Plants serve as the natural host. The virus is transmitted via a vector (nematodes, mite, and thrips). Transmission routes are vector.

| Genus | Host details | Tissue tropism | Entry details | Release details | Replication site | Assembly site | Transmission |
|---|---|---|---|---|---|---|---|
| Nepovirus | Plants | None | Viral movement; mechanical inoculation | Viral movement | Cytoplasm | Cytoplasm | Nematodes; mites; thrips |

== Genome ==
Nepoviruses are classified as type IV viruses under the Baltimore classification system, and consequently contain bipartite, linear, single stranded positive sense RNA genomes. The two genome segments are encapsulated separately into two different icosahedral particles.
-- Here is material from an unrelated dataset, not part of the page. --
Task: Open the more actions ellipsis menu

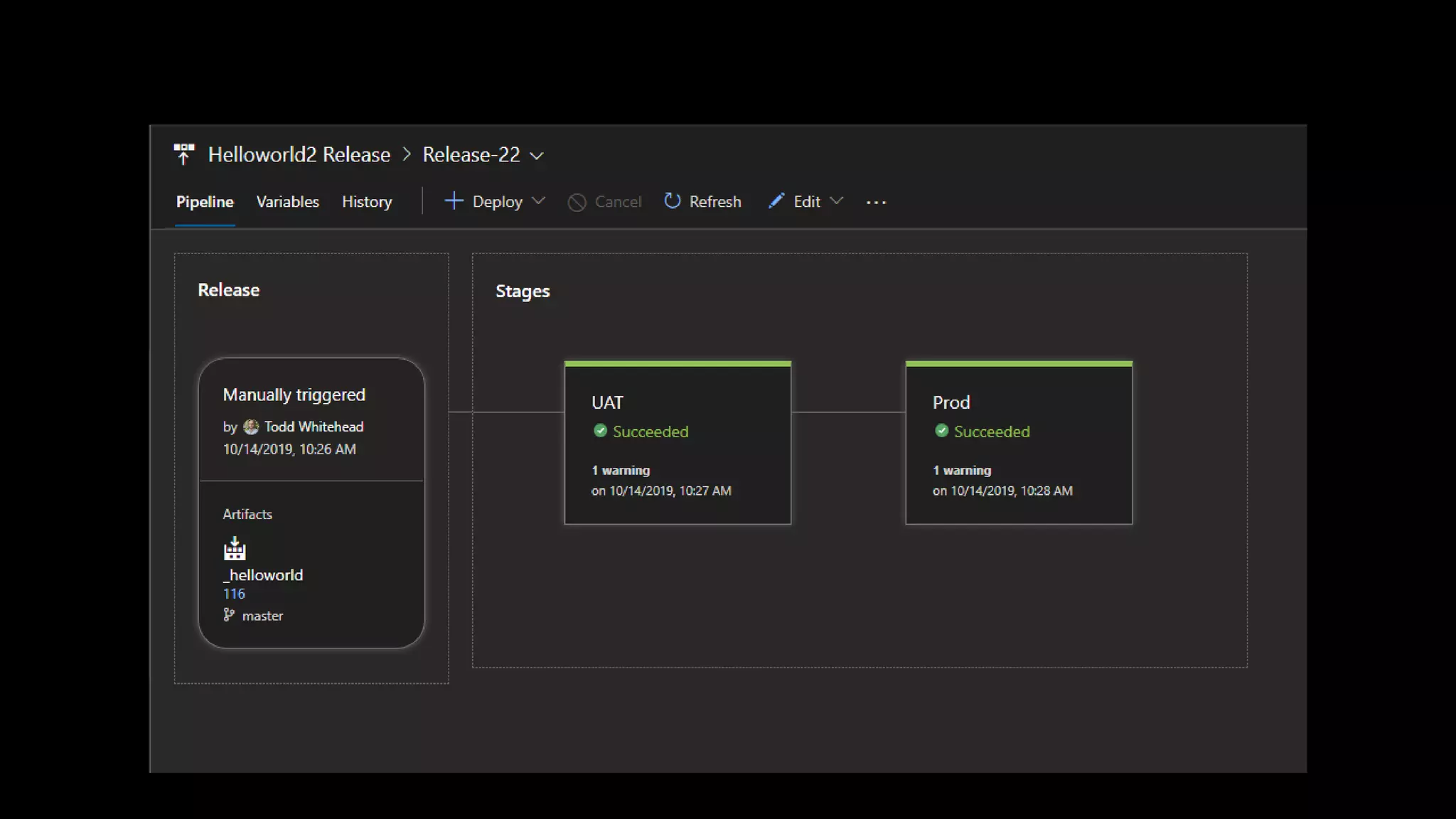Action: (x=876, y=203)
Each of the genome segments produces a different polypeptide, which undergoes a series of steps (i.e. proteolysis, and other post-translational modifications) in order to produce a functional protein.

=== RNA1 ===
The first segment (RNA1) is approximately 8,000 nucleotides in length and appears as a single copy in each B type virion. It encodes the proteins that are important in replication and is the first gene to be activated.

=== RNA2 ===
The second segment (RNA2) is approximately 4,000–7,000 nucleotides in length and usually appears as a single copy in each M type virion. It encodes the proteins that are important in cell-cell transmission and evasion of cellular defenses.